(Stored items from a collection)
════════════════

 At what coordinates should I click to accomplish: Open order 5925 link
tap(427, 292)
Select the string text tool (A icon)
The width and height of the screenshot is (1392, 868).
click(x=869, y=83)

════════════════

▶ **Work request**
For every entry above, give it back exactly as written.

▶ **Result of this exercise**
 At what coordinates should I click to accomplish: Open order 5925 link
tap(427, 292)
Select the string text tool (A icon)
The width and height of the screenshot is (1392, 868).
click(x=869, y=83)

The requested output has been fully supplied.